Breiddalsa is a pretty substantial river by volume emerging from the east coast mountains. On its own it is a real river but the tributary Tinnudalsa adds to the volume and from then on many indeed prefer double handed rods. Not so though above the junction. Breiddalsa is a good solid river with a high average weight and a high mws versus grilse ratio. Plus, its surroundings are something else and anglers really need to see it to believe it. We have here a lush fertile farmland valley embraced by the most scenic and awesome mountain ranges complete with the sort of craggy tops that they in fact resemble troops of trolls watching over the valley and its anglers.
Beautilful run on Tinnudalsa. Photo by Heimir Óskarsson.
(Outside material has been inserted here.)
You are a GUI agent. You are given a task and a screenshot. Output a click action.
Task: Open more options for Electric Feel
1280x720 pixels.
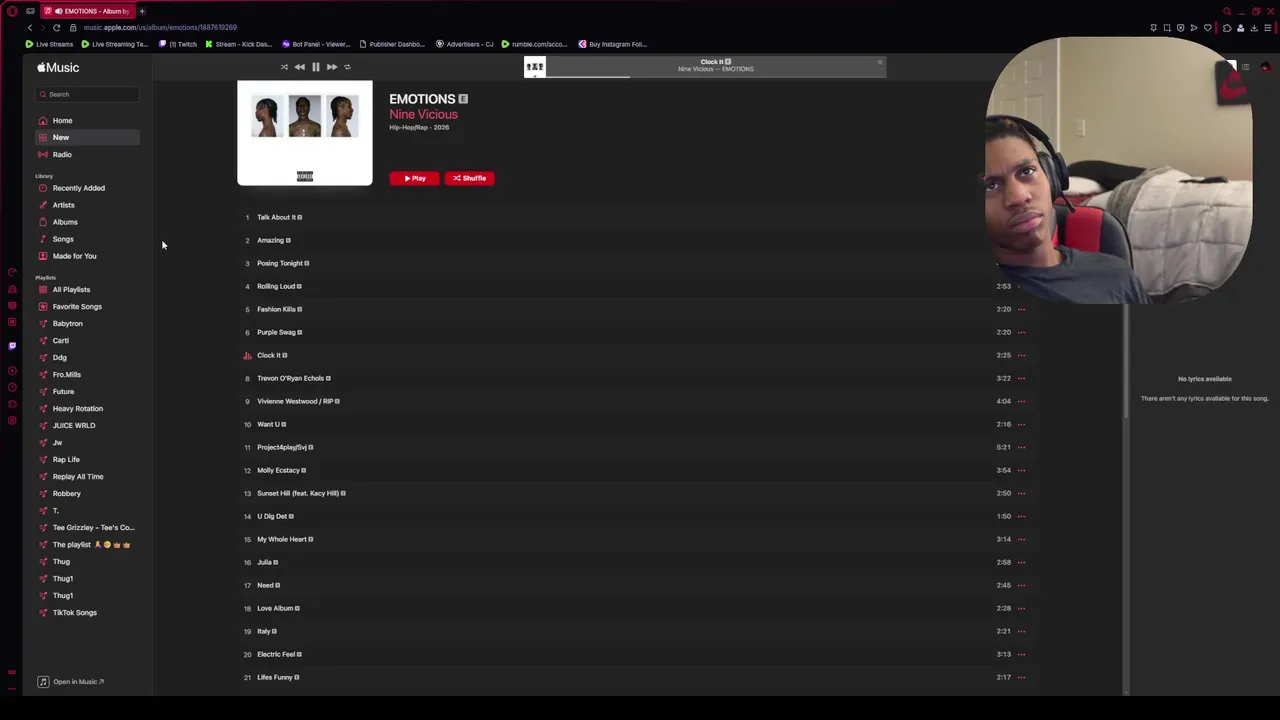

The upper Breiddalsá is unblemished fly water. One pool after another, the length of the upper valley, and if it is not enough that most if not all the pools offer the chance of a brisk salmon bolting after your fly, add to it that most of the pools hold good sized brown trout as well. You may need to fish a little further down to find them, or try the top of the run. Whichever and even both ways, they are there and if you wish to find them you will because they are plentiful and offer great sport alongside the salmon.
Breiddalsá has a very healthy mws versur grilse ratio. The photos give an example.
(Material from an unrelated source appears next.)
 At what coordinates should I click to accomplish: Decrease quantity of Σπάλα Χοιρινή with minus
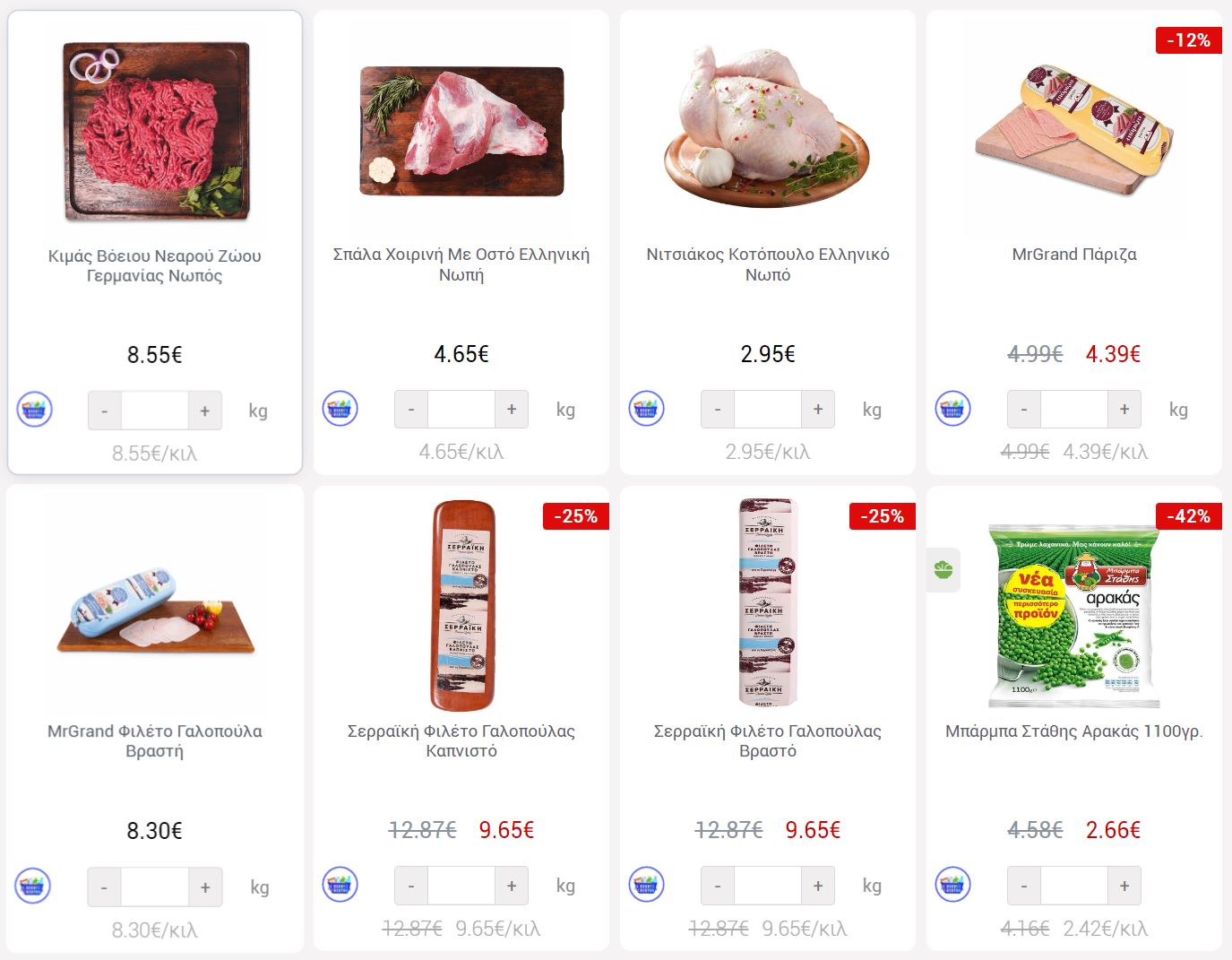[x=411, y=410]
Enter Tinnudalsa, or Tinna. Tinna is a beautiful river that for the most of its fishable part pours through a birch covered canyon with a series of white water runs ending in enticing glides and mirrors were more often than not you will be able to spot the salmon you are casting for instead of the blind “cast, fish through, two steps, cast again” tactic some rivers need. Tinna is a joy and often holds the systems biggest salmon. Many of its pools are of rare beauty. If you go there, check out Stapabreiða and Bryggjuhylur and tell us that we are exaggerating.
Below the junction the river keeps the Breiddalsa name and by now it is a big river by Icelandic salmon river standards. Many of the main pools are best combed with double handed rods although given the weather is at least fair, a single handed rod will do. There are some classic holding pools on this section, Skammadalsbreiða probably being the top of them but also worth noting are Einarshylur, Gljúfrahylur, Gljúfrið and both the Beljandi pools. Upper Beljandi is a falls that needed a fish ladder. The huge pool below is often crammed with fish. Below the lower Beljandi, which is a far lesser falls, there is the classic hitch pool Möggusteinn.
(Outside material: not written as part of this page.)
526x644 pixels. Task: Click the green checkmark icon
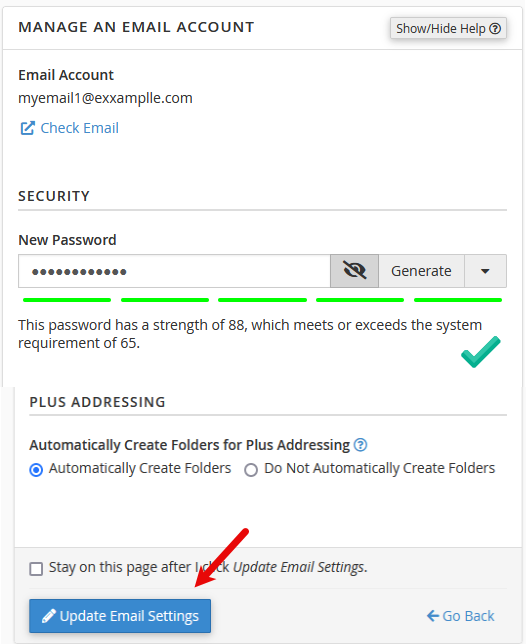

Little word was heard from Breiddalsa’s banks until Þröstur Elliðason, a pioneer in smolt releasing schemes leased the river. Under his guidance, the river, which mustered perhaps 250 to 300 fish during absolute top seasons, has moved into the class of producing up to a thousand salmon in a single season. He is aiming higher and Breiðdalsá’s reputation has risen be the year. Breiðdalsá is generally not a difficult river but in some places you’d do well to be on your guard while wading as it is a big river with a strong flow. It is fished with 6 to 8 rods and the full service lodge is in all respects one of the very best in the country. During the spring months anglers fish for sea char and stay at the lodge on a self catering basis.